1871 UK Census – what our ancestors thought of it

1871

A vivid account by a female enumerator taking the 1871 census highlights the squalor and overcrowding amongst Irish communities in the poorest metropolitan parishes of London.

The Huddersfield Chronicle, 23 September 1871

“Seeing a child (one of the inhabitants of the court) – a little blue-eyed darling of eight years – I gave her a few pence, and told her to run on before me and knock on the doors, which she did, saying – “The lady is coming with the sensure paper.”  At the next house I was rather roughly treated, and the room that I went into was filled with men and women.  I was told to “stand some gin”, otherwise I should not leave.  After some little difficulty, I succeeded in making out the return, then proceeded with my little friend to the lodger’s rooms.  On reaching the first floor I was at once surrounded by the whole house.  Having spread my papers on the stairs, I asked the head of No 3 room to speak first, and found that he with his wife and eight children lived there; in the next, man, wife, and nine children.  Mounting higher up, I took the inmates of the other rooms, still with the stairs as my table.  On this flat I found an old Irishwoman with two black eyes, who flatly refused to give me any information.  She said the Government never did anything for her but let her starve; and the money they were spending over these papers they had better divide amongst the parish.  I tried to explain that if they had done so, I was afraid her share would not amount to a halfpenny.  This seemed to surprise her.  After spending half an hour in endeavouring to persuade her to give me the required information, I left the house, saying, “I must inform the priest,” who, I knew, had told the people in his church the night before to get the papers made out, and not keep the gentleman waiting.  This appeared to take some effect and she sent for me to return.  When I got back to her room a number of the inmates came upstairs and began teasing the old woman, who, becoming rather excited, seized hold of an old dirty-looking frying pan, and hit those who were within her reach with it.  The stairs leading to her flat were so dirty that I could not put my schedules on them.  While in this fix I suddenly heard a voice exclaim, “Look out missus, will this do?” and an old, worn-out blacking brush was thrown into my lap, upon the back of which I managed to make out the papers.

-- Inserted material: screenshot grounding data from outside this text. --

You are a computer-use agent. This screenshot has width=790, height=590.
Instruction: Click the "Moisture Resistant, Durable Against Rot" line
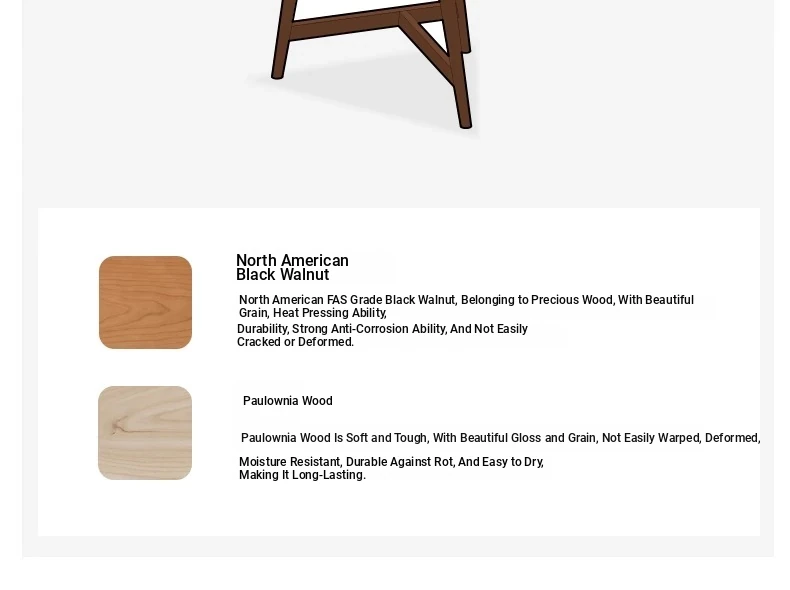[x=391, y=462]
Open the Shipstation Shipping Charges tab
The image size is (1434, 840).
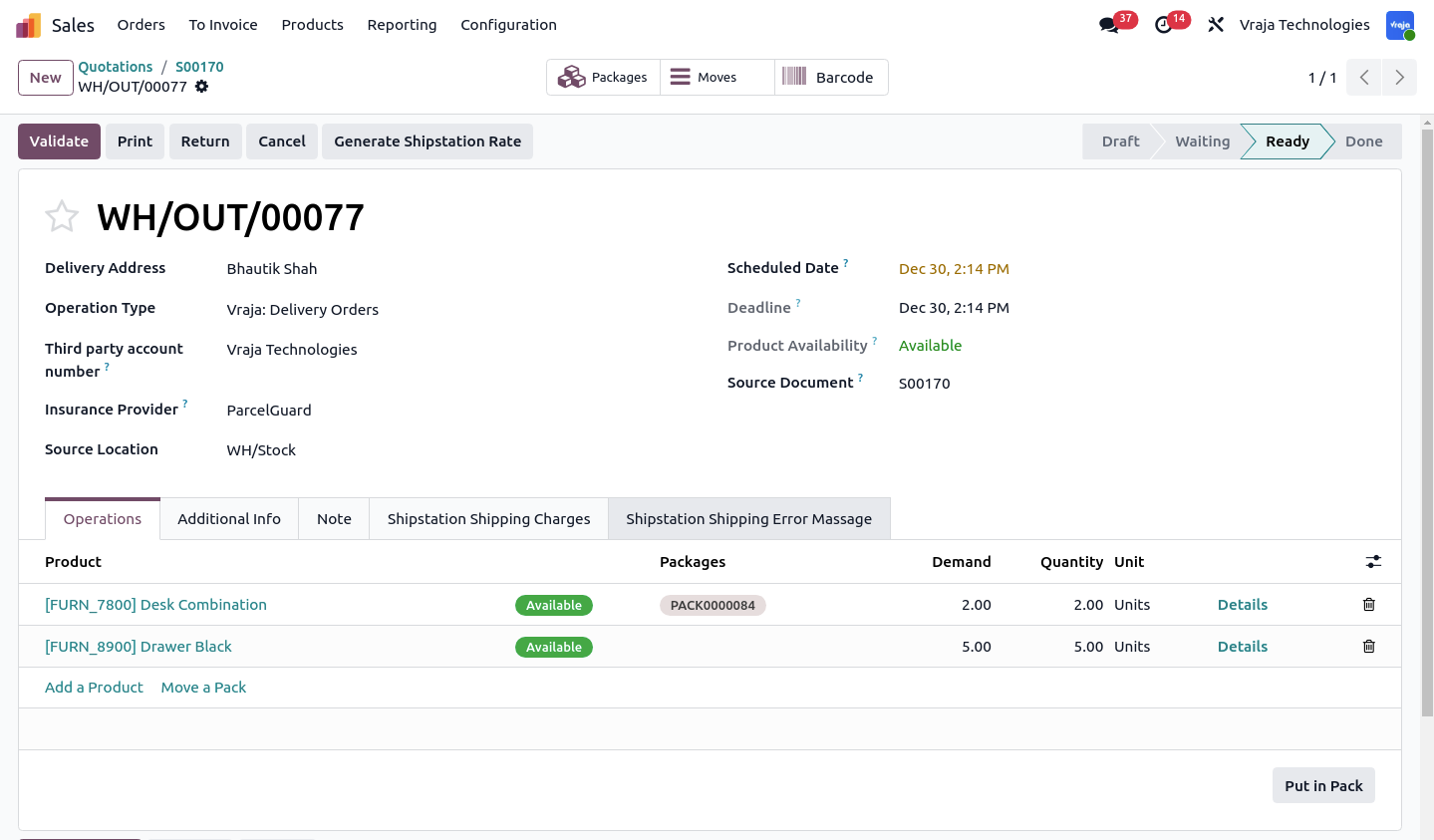pyautogui.click(x=488, y=519)
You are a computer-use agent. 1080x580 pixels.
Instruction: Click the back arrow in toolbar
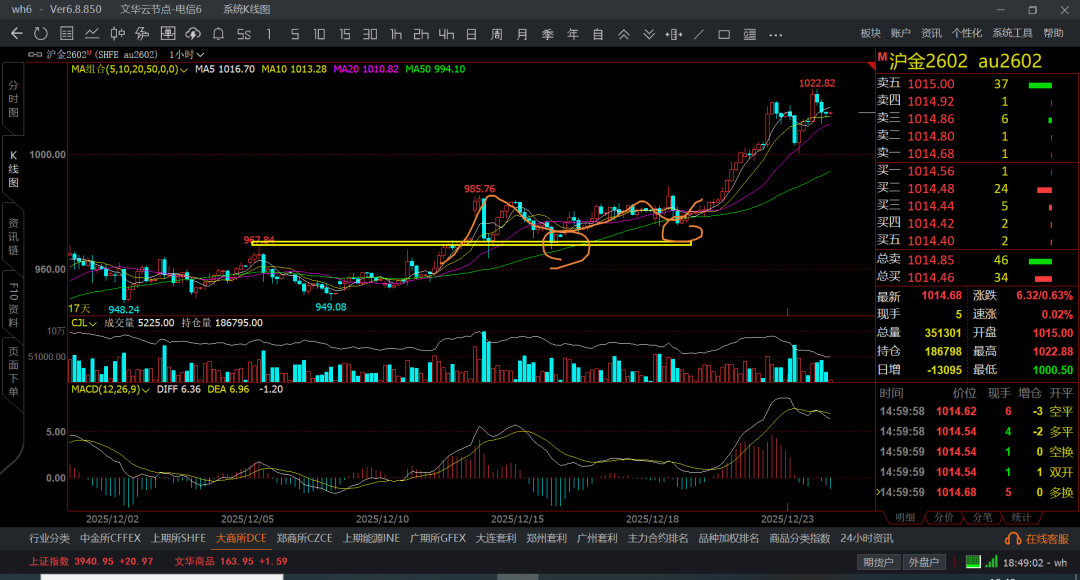coord(16,34)
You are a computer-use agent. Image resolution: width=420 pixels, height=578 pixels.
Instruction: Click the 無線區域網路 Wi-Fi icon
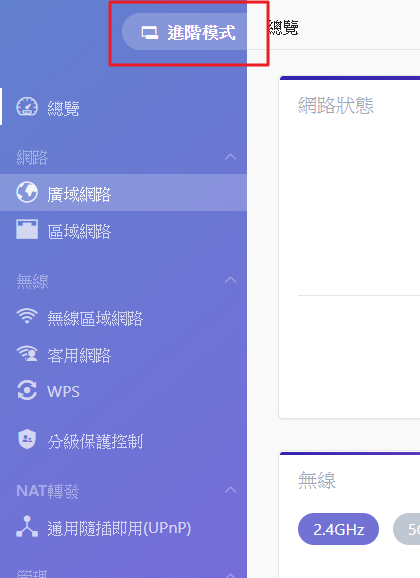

After this all was plain sailing.  In one room I found a man of 70, with his wife of 50, and eight children.  In an upper room there were seven children, without shoes or stockings, and the place was very dirty; the eldest child – a girl of ten, gave me all the information; all the children were ‘scholars’, even the baby.  At the top of the house I discovered a girl mother of 18, with a husband 19; their child was nine months old.  In the next room was a woman who endeavoured to make me insert ten children on the schedule, but only four lived with her.  She said that if I did not enter all, I should not put any.  She told me all the children were born in the parish, and she might want help from it; she knew the parish well, and they would cheat her if they could.  Though born in Ireland, she had a grudge against the parish, and would serve them out yet.  One room in the next house was being disinfected for the small-pox; I endeavoured to proceed to another room in the same building, but the odour was so fearful that I was forced to turn back, and I was told that the smell made the inmates quite ill.”